Hay tardes en las que el fútbol recuerda quién manda, y este domingo en Londres, el Manchester City se encargó de poner los puntos sobre las íes. Lo que comenzó como un duelo de estrategias cerradas y respeto mutuo en Stamford Bridge, terminó convirtiéndose en una exhibición de poderío citizen que deja al Chelsea con más dudas que respuestas.

Una primera parte de ajedrez
El inicio no fue apto para los amantes del caos. El Chelsea, consciente del peligro de dejar espacios, plantó un muro sólido y buscó la magia de sus jugadores de ataque. Sin embargo, al City no le urgía el reloj. Los de Pep maduraron el partido, tocando, desgastando, esperando a que el fruto cayera por su propio peso.
El huracán tras el descanso
Todo cambió tras el paso por vestuarios. Si en la primera parte faltó pimienta, en la segunda el City sirvió un festín. El protagonista absoluto fue Rayan Cherki. El centrocampista francés se echó el equipo a la espalda y rompió el sistema defensivo blue con una conducción eléctrica para servir el primero.
Nico O’Reilly, el hombre de los goles importantes esta temporada, no falló a su cita. Cazó un centro medido de Cherki para batir a Robert Sánchez de cabeza y abrir la lata en el 56′. Stamford Bridge enmudeció, presintiendo lo que se venía.

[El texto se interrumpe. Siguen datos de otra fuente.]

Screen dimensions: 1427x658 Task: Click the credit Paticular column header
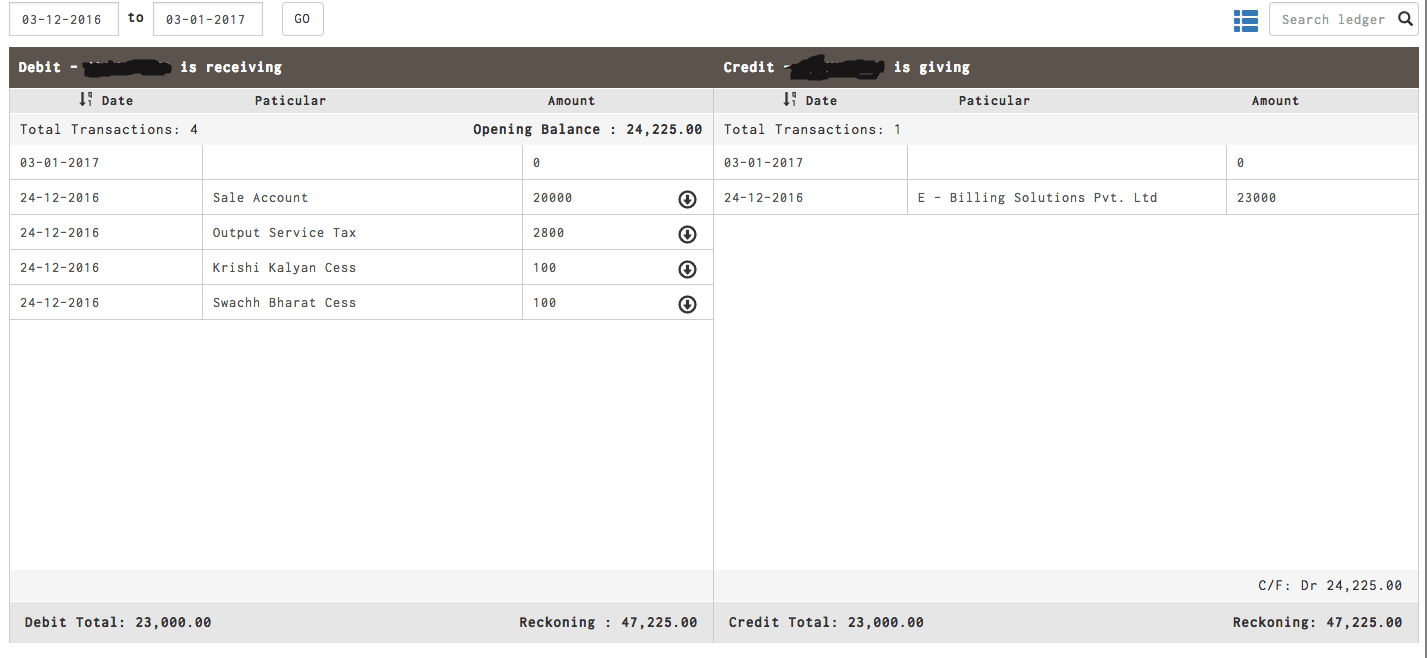coord(994,101)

Sentencia y golpe de autoridad
Apenas diez minutos después, el Chelsea se desmoronó. De nuevo Cherki, imparable en el regate, filtró un pase quirúrgico para Marc Guéhi, que definió con la frialdad de un delantero centro para poner el 0-2. Con el Chelsea volcado al ataque por orgullo más que por fútbol, Jeremy Doku puso la guinda al pastel en el 67′ con una jugada individual que sentenció el definitivo 0-3.
La Premier arde
Con esta victoria, el City no solo suma tres puntos; suma miedo a sus rivales. Se colocan a seis puntos del Arsenal, pero con el enfrentamiento directo a la vuelta de la esquina el próximo fin de semana.

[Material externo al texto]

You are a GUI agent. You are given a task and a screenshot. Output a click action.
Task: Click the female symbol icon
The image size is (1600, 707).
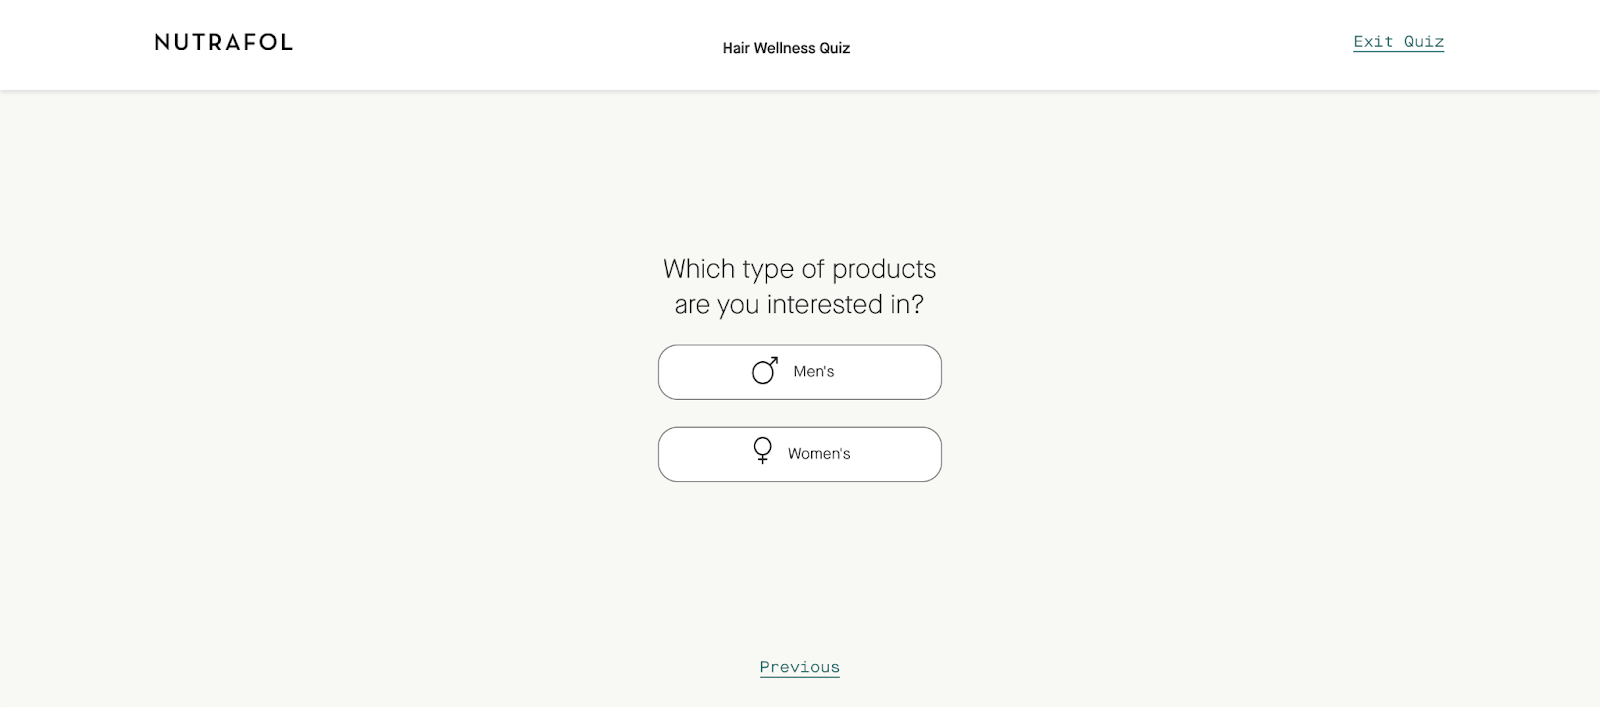tap(763, 451)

«No fuimos perfectos, pero fuimos sólidos», reconoció un Guardiola que ya tiene la mirada puesta en la cima. Para el Chelsea, es una cura de humildad: el proyecto sigue en construcción y hoy se midió contra el producto terminado. La Premier League 2026 está al rojo vivo, y el campeón vigente no tiene intención de entregar su corona sin pelear hasta el último aliento.